As a young student, José Clemente Orozco was enchanted by the work of Mexican artist José Guadalupe Posada. His work as an illustrator stirred Orozco’s imagination and “impelled [him] to cover paper with [his] first little figures.”
As a young student, José Clemente Orozco was enchanted by the work of Mexican artist José Guadalupe Posada. His work as an illustrator stirred Orozco’s imagination and “impelled [him] to cover paper with [his] first little figures.”
- [Narrator] From his earliest years, Clemente's secret ambition is painting.
At night, he studies at the renowned San Carlos Academy, drawing by rote and copying the European masters.
Down the street is the print shop of the most famous illustrator of the era, José Guadalupe Posada.
- [Orozco] On my way to school and back, I would stop and spend a few enchanted minutes to watch him.
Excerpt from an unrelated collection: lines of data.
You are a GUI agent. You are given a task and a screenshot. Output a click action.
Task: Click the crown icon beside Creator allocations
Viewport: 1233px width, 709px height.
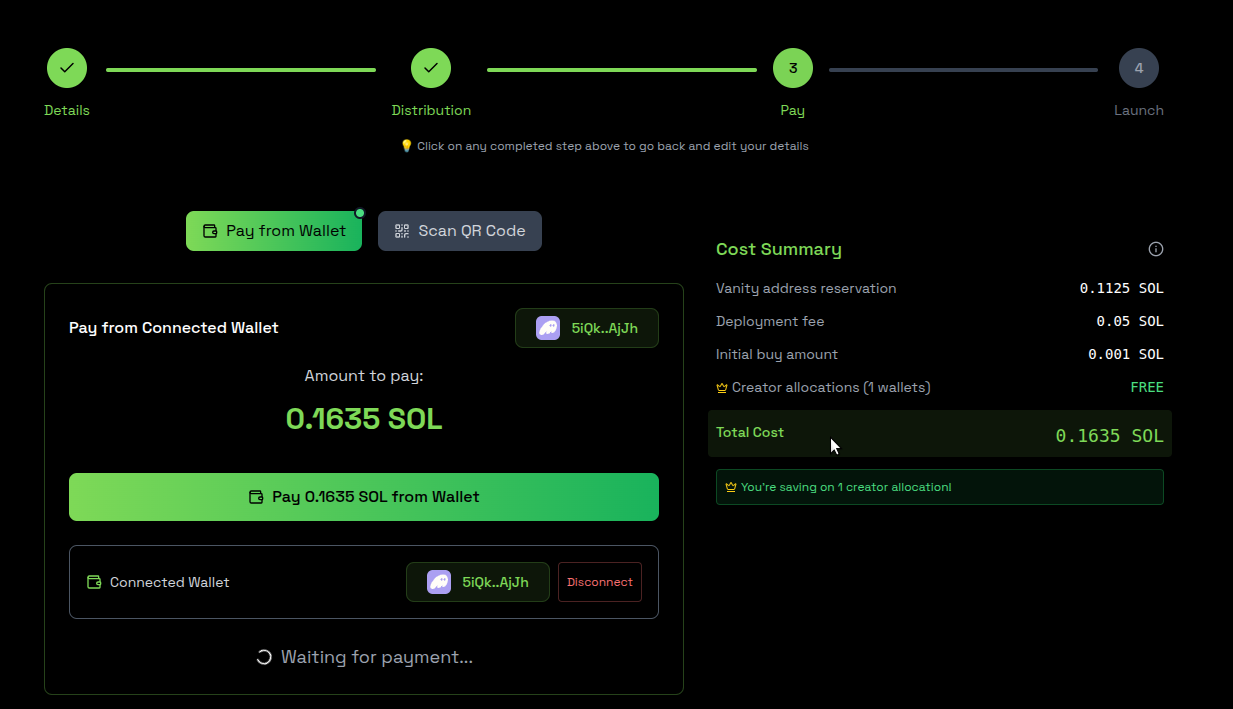721,387
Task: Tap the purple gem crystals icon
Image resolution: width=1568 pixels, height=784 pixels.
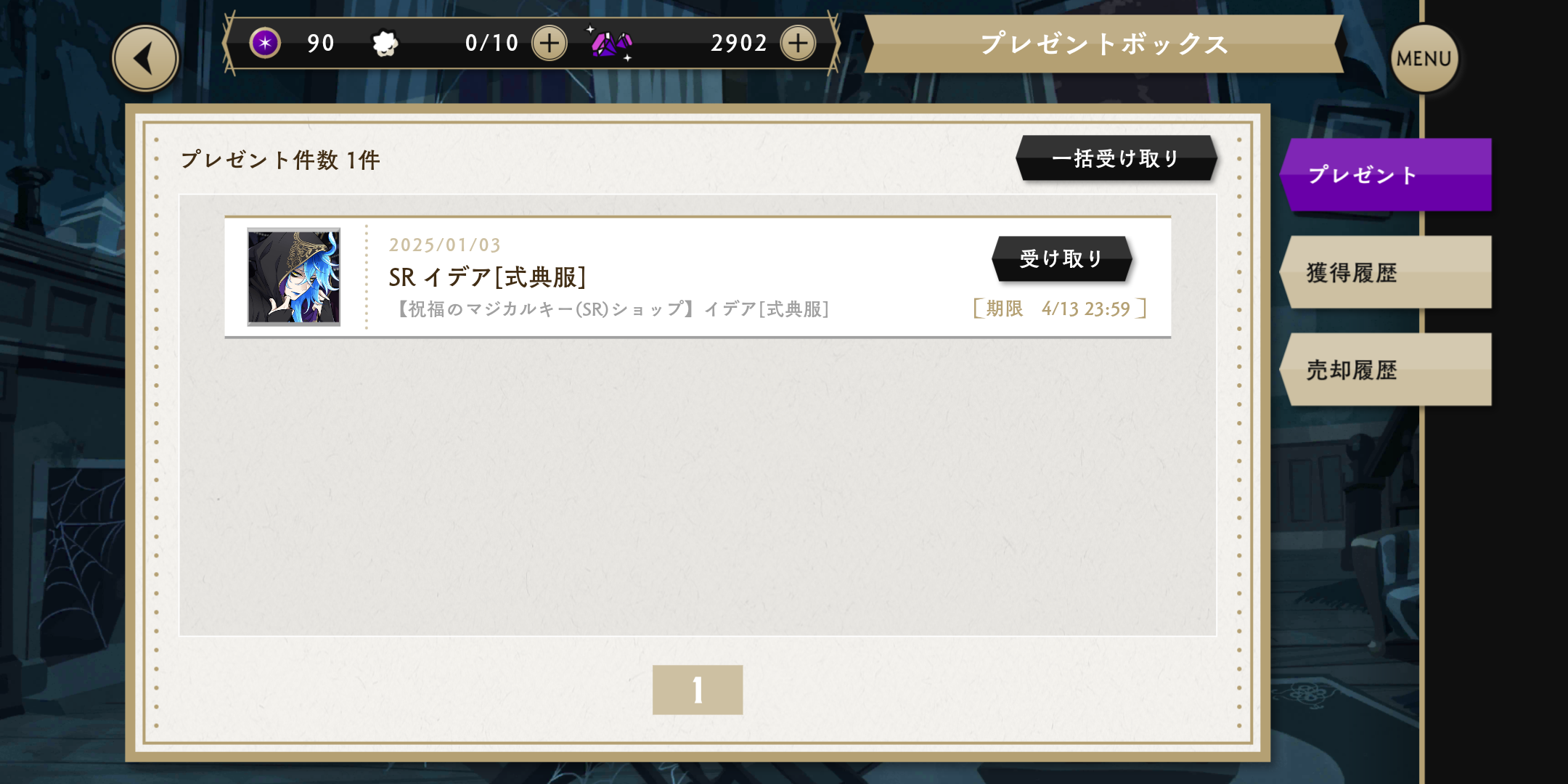Action: click(611, 44)
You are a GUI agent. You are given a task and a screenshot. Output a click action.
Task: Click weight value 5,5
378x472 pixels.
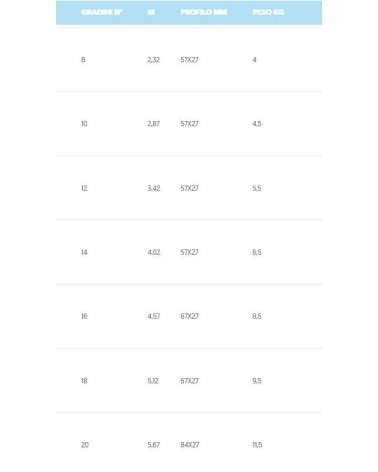(x=257, y=188)
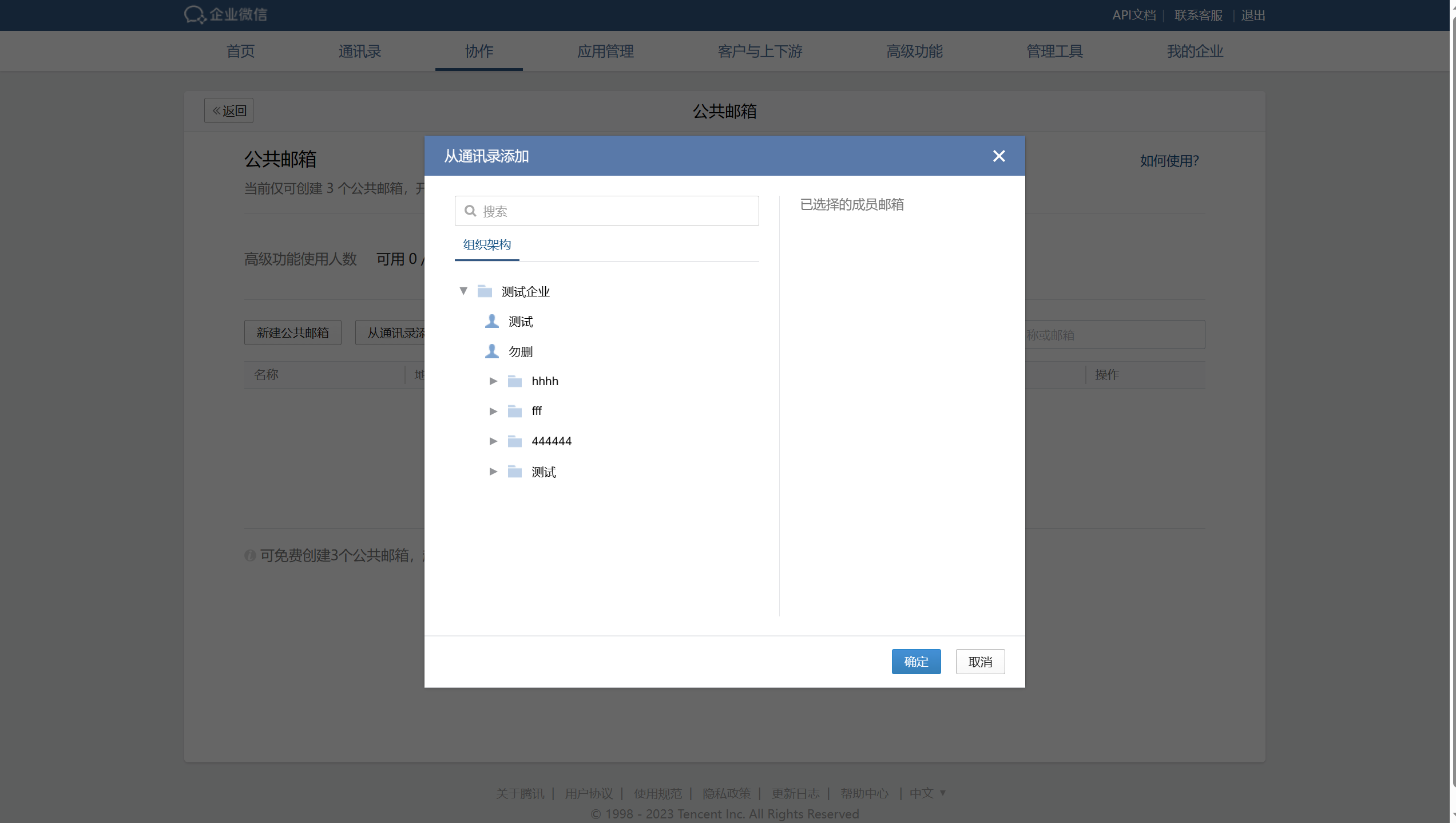Click the 444444 department folder icon
This screenshot has height=823, width=1456.
pyautogui.click(x=515, y=441)
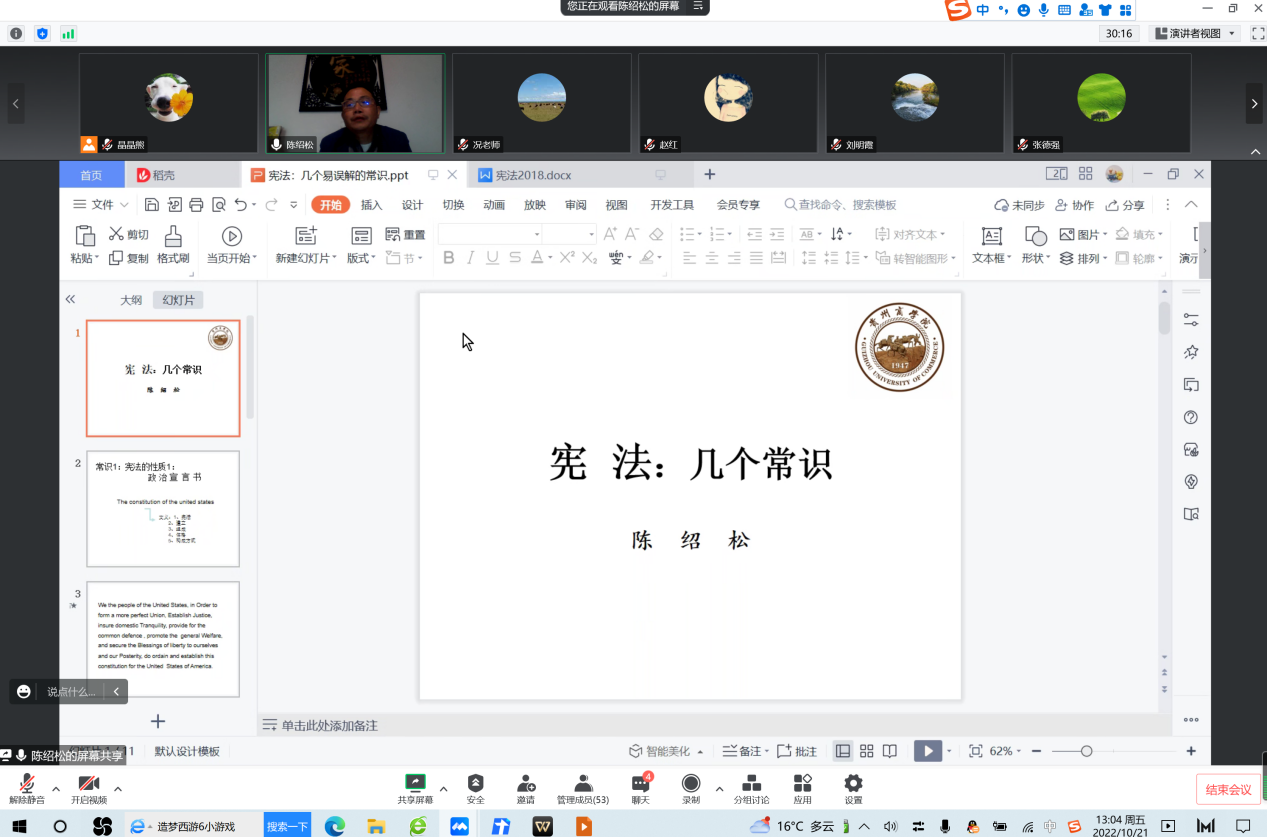The height and width of the screenshot is (837, 1267).
Task: Open the 智能美化 beautify feature
Action: 665,751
Sometimes I even ventured to enter the shop and snatch up a bit of shavings that fell from the metal plate as a master's graver passed over it.
This set my imagination in motion and impelled me to cover paper with my first little figures.
This was my awakening to the existence of the art of painting.
- [Narrator] The San Carlos Academy and Posada's vivid art of the streets are the two formative influences of Clemente's youth, but his parents want him to pursue a respectable profession.
He tries agricultural engineering, but contracts rheumatic fever and returns home with a heart condition.
He then studies architecture, but leaves school when his father dies of typhus.